The impact of a car wreck can lead to many different injuries. One of the possibilities is a broken bone. There are many different ways that bones can break and just as many impacts that this painful injury can have on the victim’s life.
It is easy to think of a broken bone as a minor injury. After all, you just need to keep it still in a cast for a few weeks and then you should be good as new, right? While that is possible in some cases, there are actually some instances in which this can turn into a life-threatening injury.
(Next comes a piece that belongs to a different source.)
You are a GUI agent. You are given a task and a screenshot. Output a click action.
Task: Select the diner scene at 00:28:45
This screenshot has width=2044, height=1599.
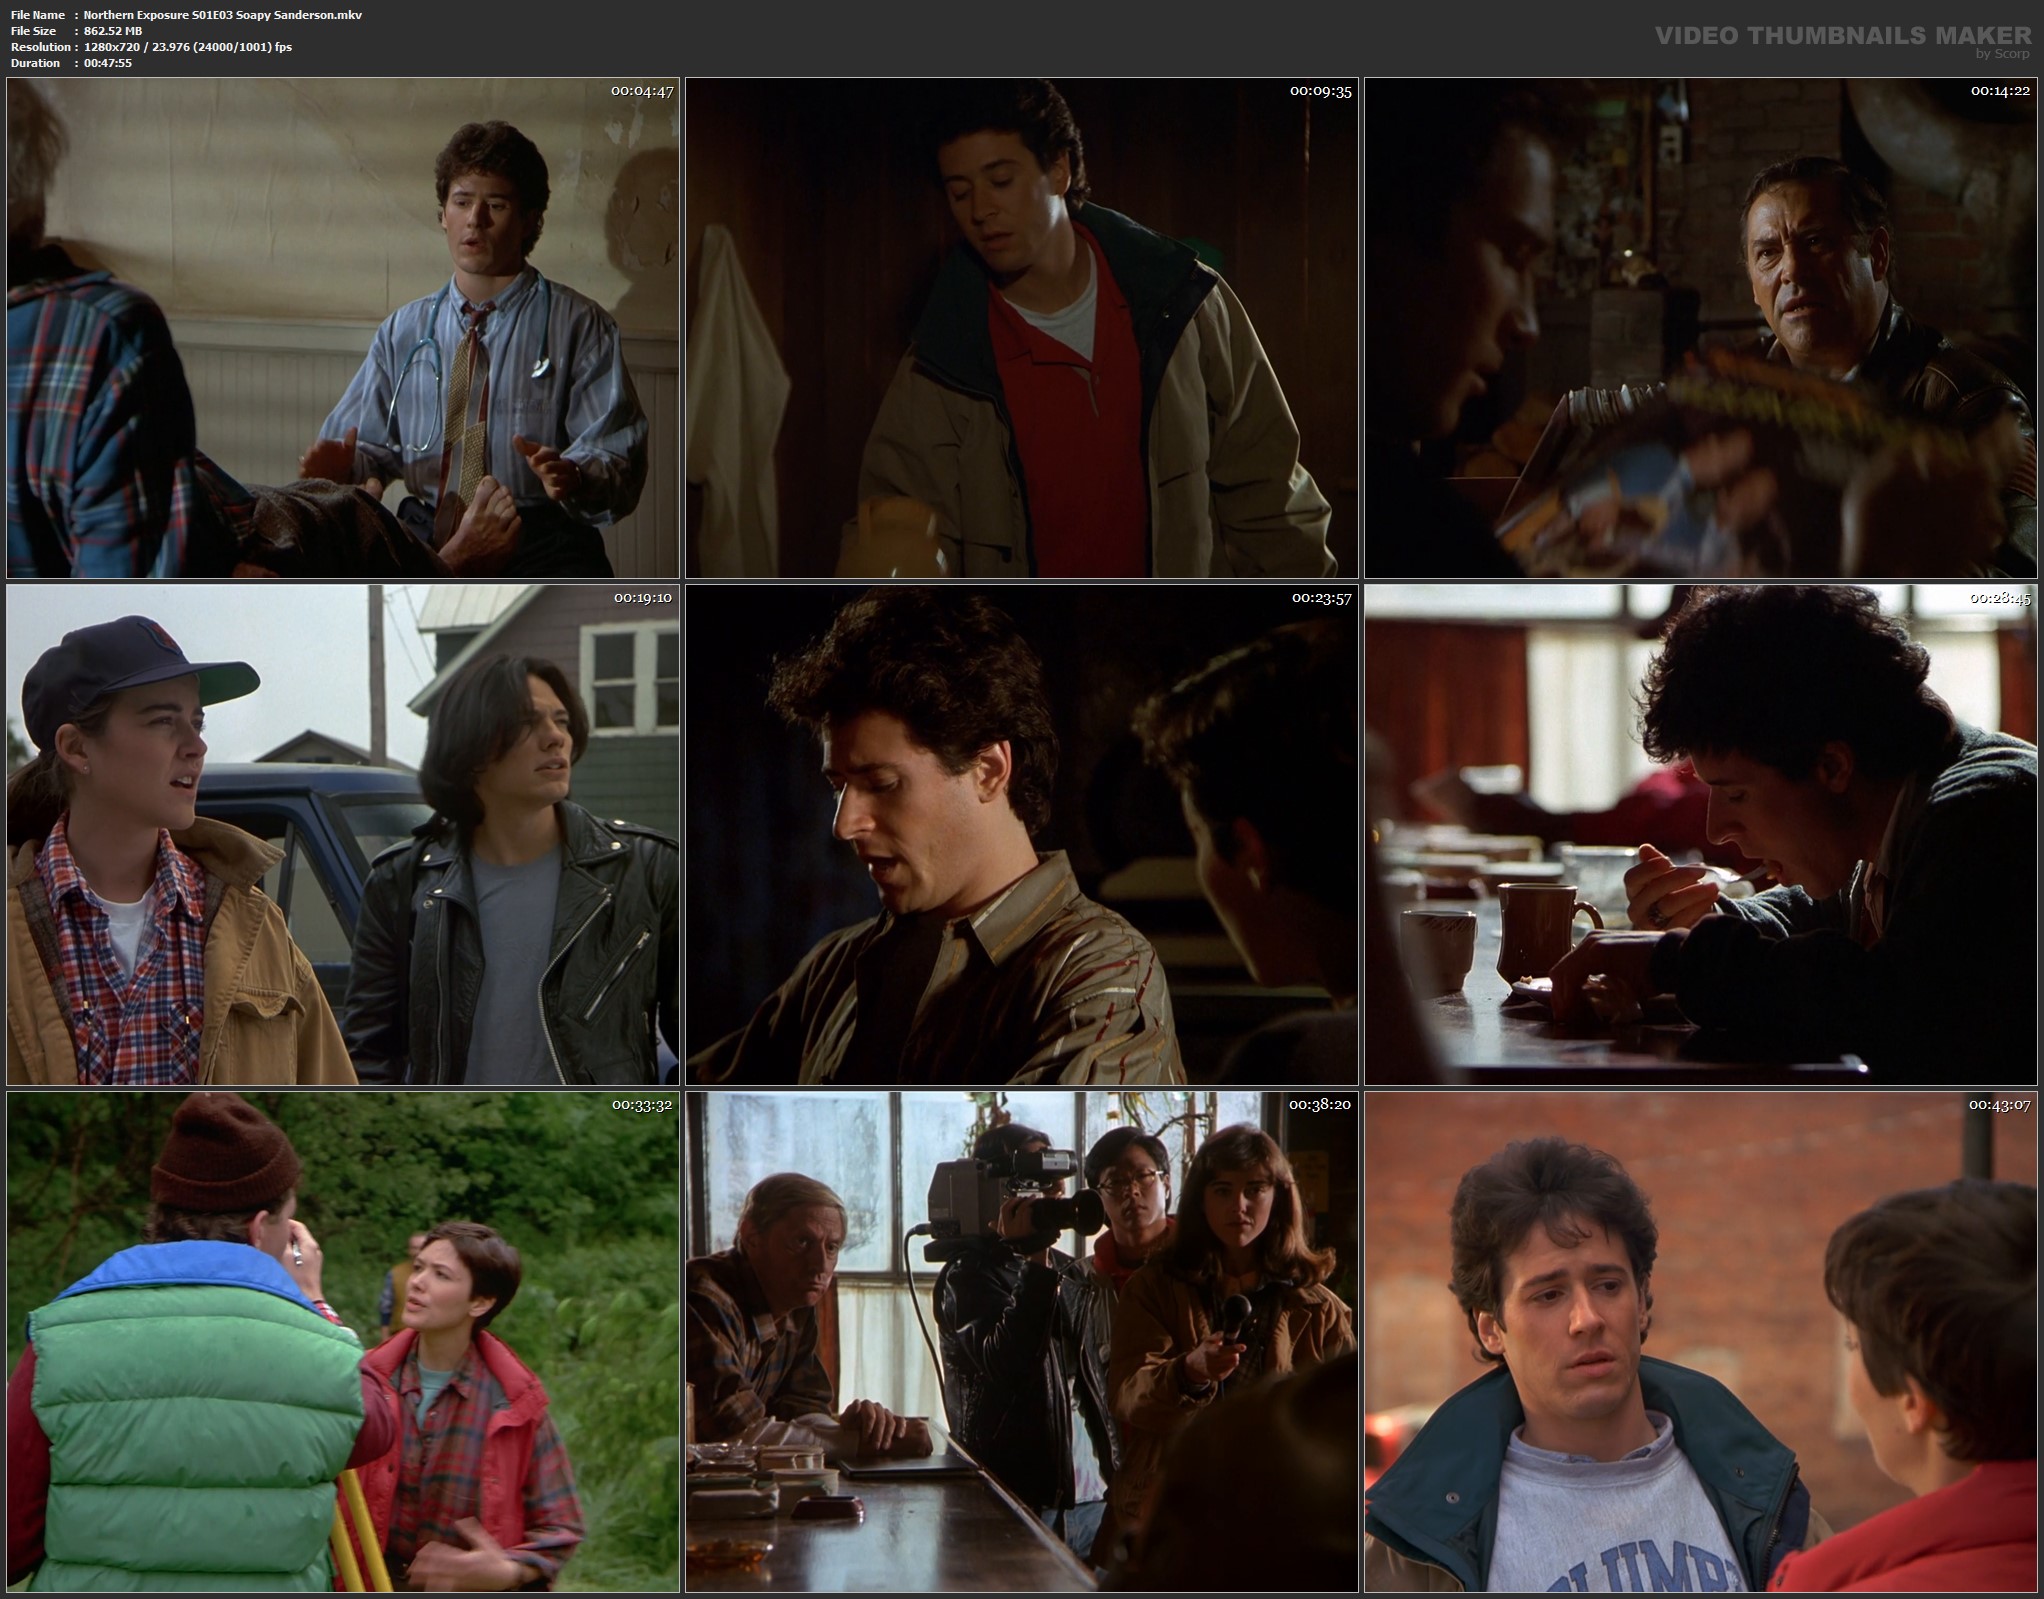coord(1700,835)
What causes a broken bone?
Bones are hard and meant to support the body and limbs, but they do have a little ability to bend if necessary. When the force placed on the bone is too great, it will snap. Depending on the type and amount of force, it is possible for a bone to either crack a bit or to break all the way through.
There are two classes of broken bones:
- Closed: The broken bone doesn’t penetrate through the skin.
- Open: The broken bone is visible through the skin or there is an open area of skin above the fracture, even if the bone doesn’t show through it.
Bones can break in several ways. Some of the more common types include:
- Stable fracture: The bone is barely out of place and the ends are lined up.
- Oblique fracture: The bone is broken in an angled manner.
- Transverse fracture: The fracture is horizontal along the bone.
- Comminuted fracture: The bone is shattered into three or more pieces.
What are the signs and diagnostic options for a broken bone?
Pain is one of the most common signs that a person has suffered a broken bone. The area around the break might appear bruised and swollen. You might be able to see the break in the bone due to a deformity of the body part. These signs will usually be easily noticeable at the site of the car wreck.
When a doctor thinks a person has a broken bone, they will usually do an x-ray on the patient. This helps to determine the type of fracture and treatment plan.
How are they treated?
Fractures are treated with a variety of methods, depending on the type of fracture and the location. Sometimes, the bone has to be reset. This involves surgery to align the bones back together and may include placing screws or plates into the bone. From there, the area is placed in a cast or brace, depending on the need for full or partial immobilization.
Traction is necessary sometimes. The bone is aligned through a pulling action that is gentle and steady. Sometimes, external fixation with screws outside of the body is used if the patient needs to start healing before surgery.
What are some of the risks?
Some of the risks of a broken bone include bone deterioration, fever, limping, drainage from the wound, infection, blood poisoning and chronic pain. Prompt care, follow up appointments and complying with instructions can reduce the risk of these occurring.